Theseadays, as I read various and sundry product management blogs and twitterings and rumblings from the underground I'm starting to see the same awful malignant practice that used to plague marketing departments start to afflict the product management craft. The challenge here is that the meddling is constant instead of seasonal, and it's coming from higher up in the org. We've created this problem by writing about product management, and now non-PM people are using what little they know about it to show how smart they are.
"Our customers want such-and-such. Go do it."
"That's too late to deliver that product. Make it sooner."
"These guys over here are the new shiznit. Partner with them."
"I'm the chief such-and-such officer and I know this market and here's what you need to do."
"I want these guys in the beta."
"You don't have enough market research to make that call."
"More cowbell."
And so on.
Here's how I avoid these problems, because I do. I'll even boil it down to two sentences you can say with your mouth full of food.
"Everybody has a stake in the success of this venture, and everybody has a special unique contribution they can make to that success that no one else can. If we all play together and work hard to delight our users, we can be successful together."
Smile when you say it.
Getting the people who think they are product managers out of product management is a matter of attitude - it is possible to be collegial in the effort to create the best possible outcome without creating an environment in which decision-making becomes diffused, or worse, capricious and inconsistent.
You, dear product manager, must create a process environment that involves the team appropriately and you must ride that process like a world-class cowboy as the surest way to get stuff done. Because if people don't understand your process and the role they play in it, they are free to play any role they want at any time and expect that their inputs will be acted on (if they are senior enough to get away with it).
So good luck with that. We've got no one else to blame for it but ourselves.
6 comments:
Spot on, couldn't have said it better! We've demystified product mgmt enough that everyone wants to kibbitz.
Overheard from every engineer on a previous team: "how hard could it be? just ask the customer what he wants, and write it down for us."
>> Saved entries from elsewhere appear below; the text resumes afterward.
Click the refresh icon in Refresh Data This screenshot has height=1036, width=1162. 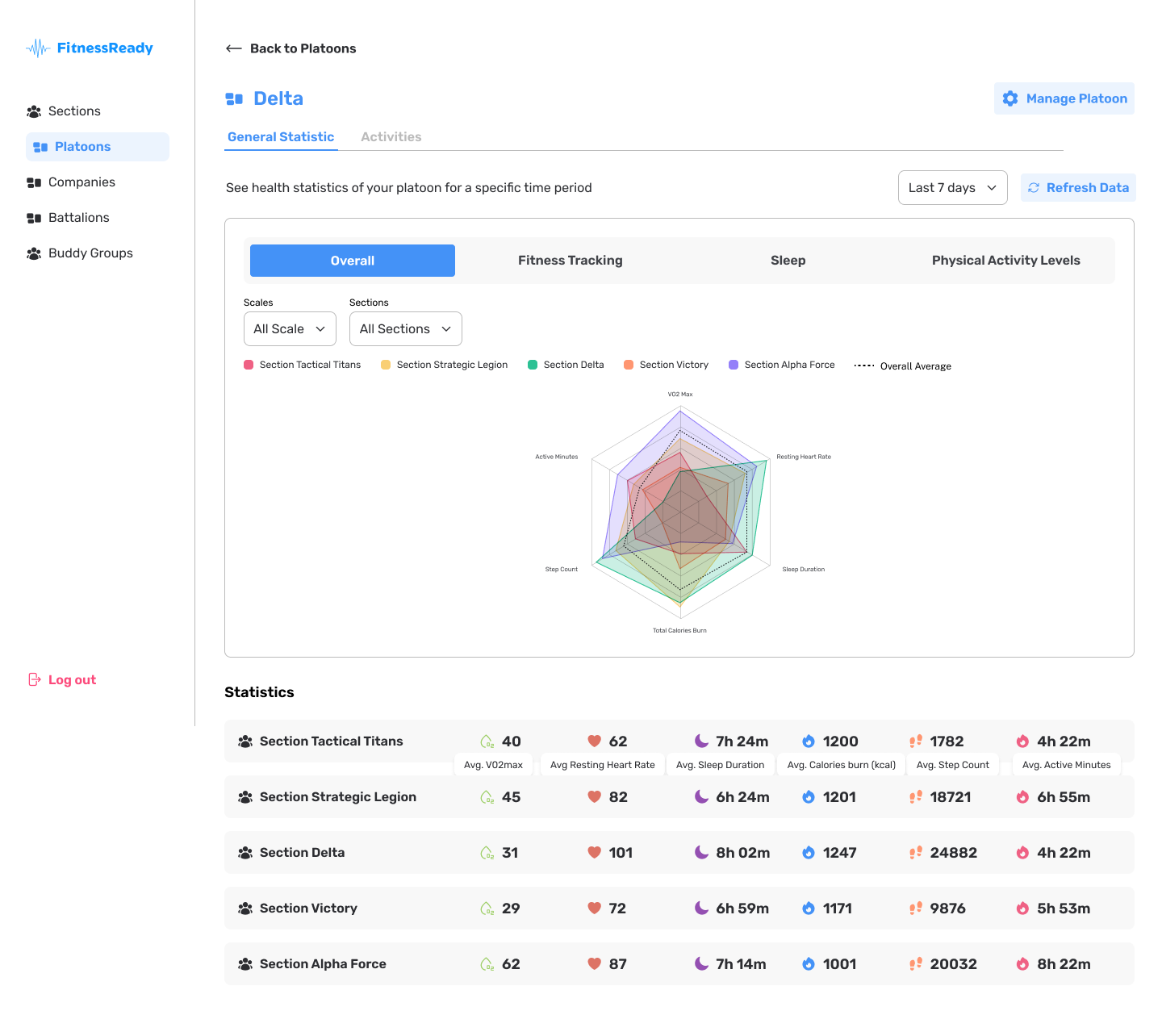coord(1034,188)
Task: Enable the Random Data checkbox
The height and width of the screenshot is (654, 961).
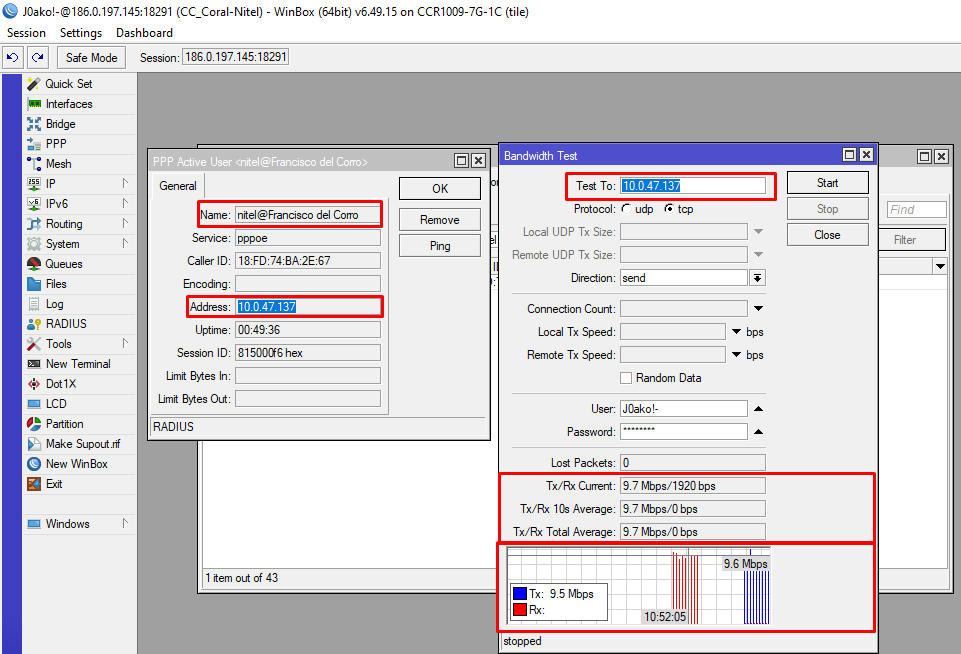Action: [x=626, y=378]
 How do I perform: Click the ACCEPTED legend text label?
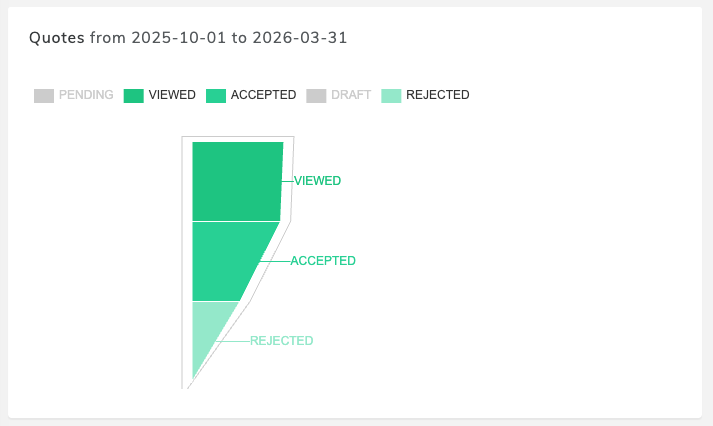tap(263, 96)
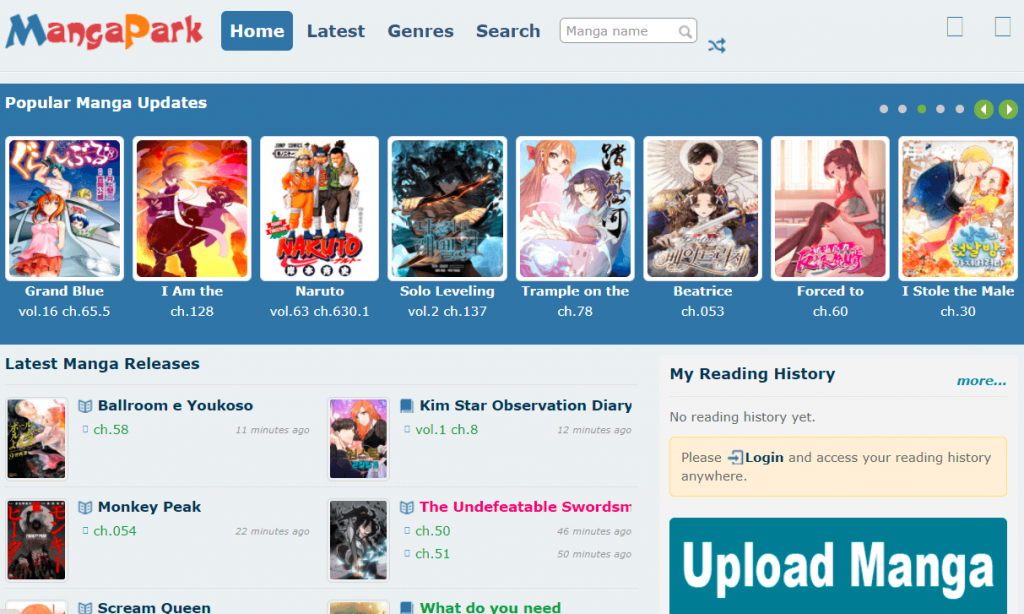Expand reading history with the more... link
The width and height of the screenshot is (1024, 614).
(981, 380)

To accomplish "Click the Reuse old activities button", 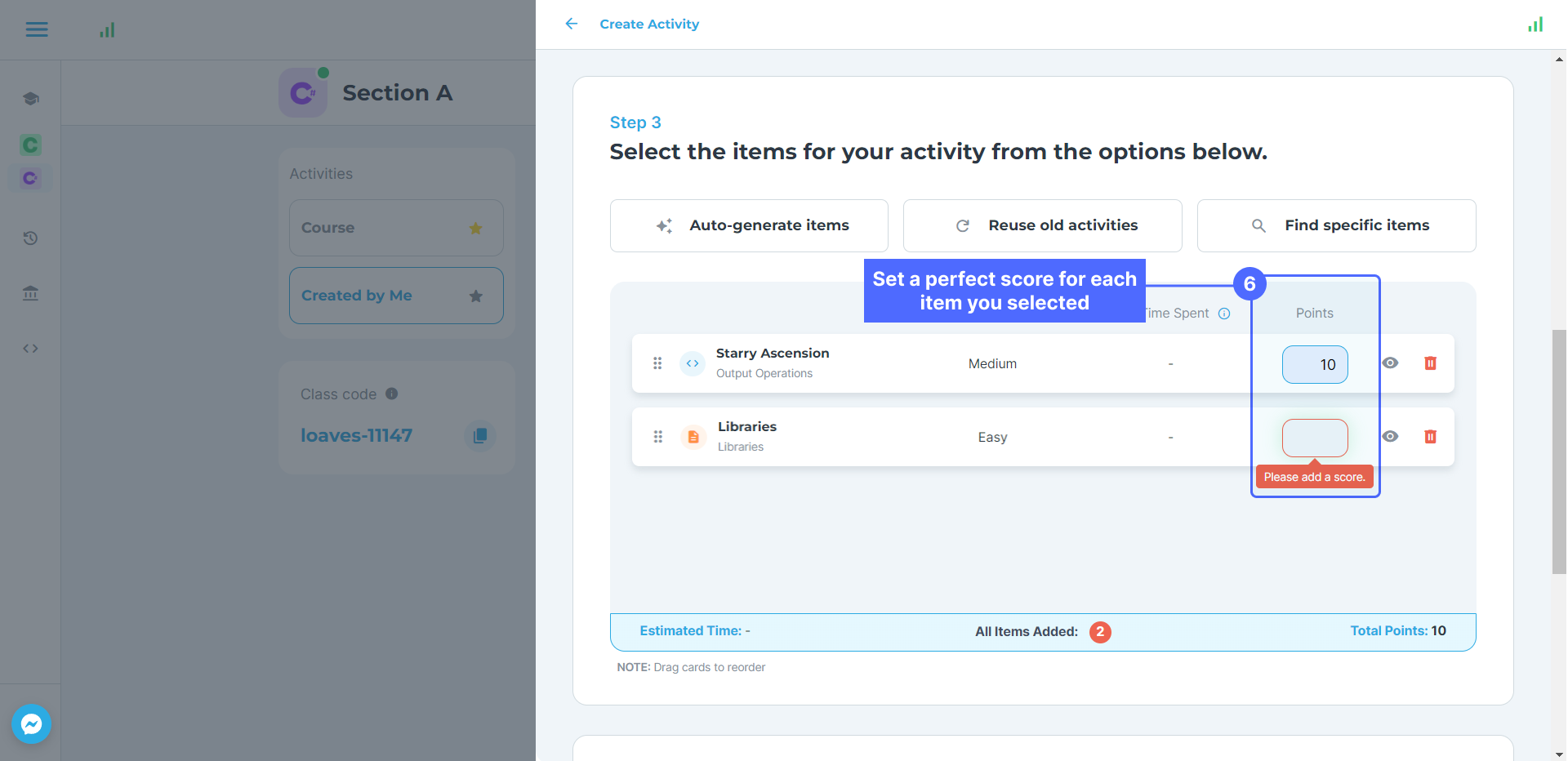I will pyautogui.click(x=1042, y=225).

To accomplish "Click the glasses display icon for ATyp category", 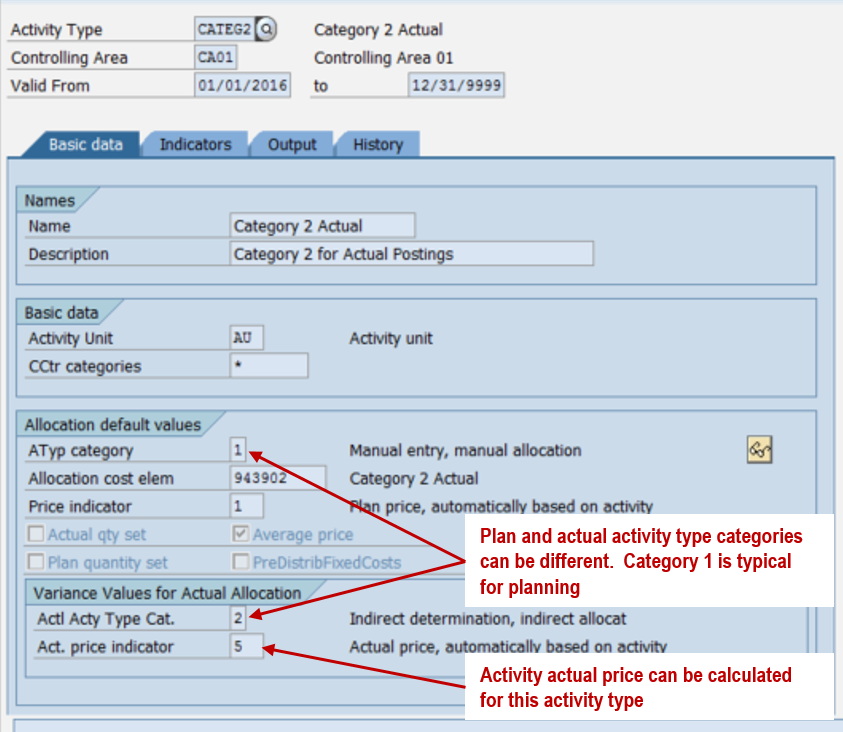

Great post. I think one of the hardest things, especially for a new product manager, is to stop being a ping pong ball that gets batted around my management, sales, development and anyone else who wants to take a whack and take control of the table and the ball. It can be a career limiting move in some organizations, but I would posit that one could not be successful in those organizations as a product manager. They want an errand boy (or girl).
I think the toughest job a PM has is deciding who to listen to and who not to when looking for feedback. Sadly more often than not it's simply the loudest voices who get heard. Loud voices who are seldom right...
That's why I stamp everything FINAL before I show it to other people.
Yes, it's very frustrating for marketing, product management, and also user experience designers. People think by virtue of being consumers that they are therefore experts on the things that consumers will see.
We need to find a way of embracing the energy and insights of the rest of the team and build consensus for product decisions without getting bogged down. One way is to frame the conversation around criteria rather than random personal opinions.
Last year, I wrote an eerily similar blog entry about "armchair" user experience design.
Excellent post, without a process people can participate in, they'll still send their comments and "helpful" wink wink nudge nudge suggestions.